BOLOGNA – Piscine e palestre vivono, come tante altre attività, un momento critico. Il rispetto delle disposizioni anti Covid potrebbe non bastare ad evitare una nuova chiusura. La consigliera Stefania Bondavalli (gruppo Bonaccini Presidente) ha presentato una interrogazione per “chiedere alla Giunta un aggiornamento sulla situazione in cui si trovano i soggetti gestori e, nei limiti del possibile, un sostegno economico per consentire la prosecuzione della loro attività. Nel comparto degli impianti dedicati agli sport acquatici e delle palestre, l’attuazione delle opportune misure di contrasto al Covid ha infatti generato problematiche consistenti nel perseguimento degli equilibri di gestione”.

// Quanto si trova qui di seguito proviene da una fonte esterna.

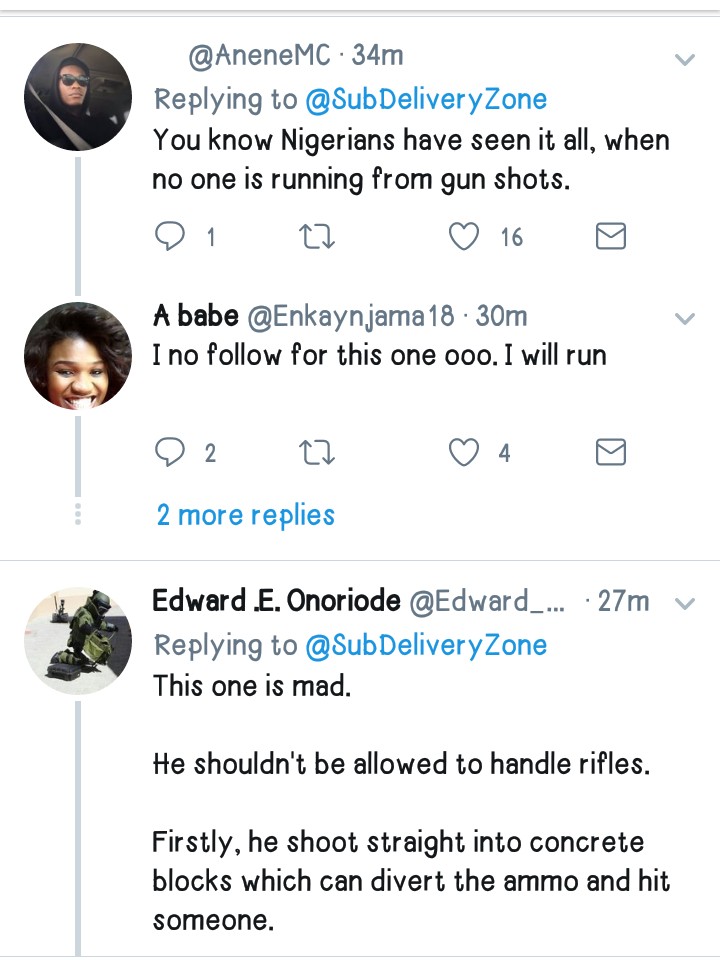Expand options for Edward E. Onoriode's tweet
This screenshot has width=720, height=960.
click(x=685, y=603)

La risposta all’interrogazione è arrivata dal Capo della Segreteria politica del Presidente della Regione Giammaria Manghi, che ha spiegato che sul territorio emiliano romagnolo sono 130 gli impianti censiti di proprietà pubblica (di cui 81 con pertinenze coperte), per i quali è ipotizzata, per il 2020, una perdita superiore ai 20 milioni di euro.
“Un dato molto preoccupante – commenta Bondavalli – che genera la necessità di sollecitare l’adozione di misure di sostegno. In tal senso la Conferenza Stato/Regioni ha posto al Governo la necessità di identificare comparti che, a seguito di riduzione o chiusura di attività, necessitano di risorse dedicate. Per arrivare a risultati concreti, l’unica strada possibile è quella di una reale sinergia di azioni tra Stato, Regioni e Comuni”.
A testimonianza dell’impegno su questo fronte, sempre nella giornata di oggi la consigliera, insieme all’assessore del Comune di Reggio Emilia Curioni e al Capo della Segreteria politica del Presidente della Regione Manghi, ha incontrato in videoconferenza un gruppo di gestori degli impianti reggiani.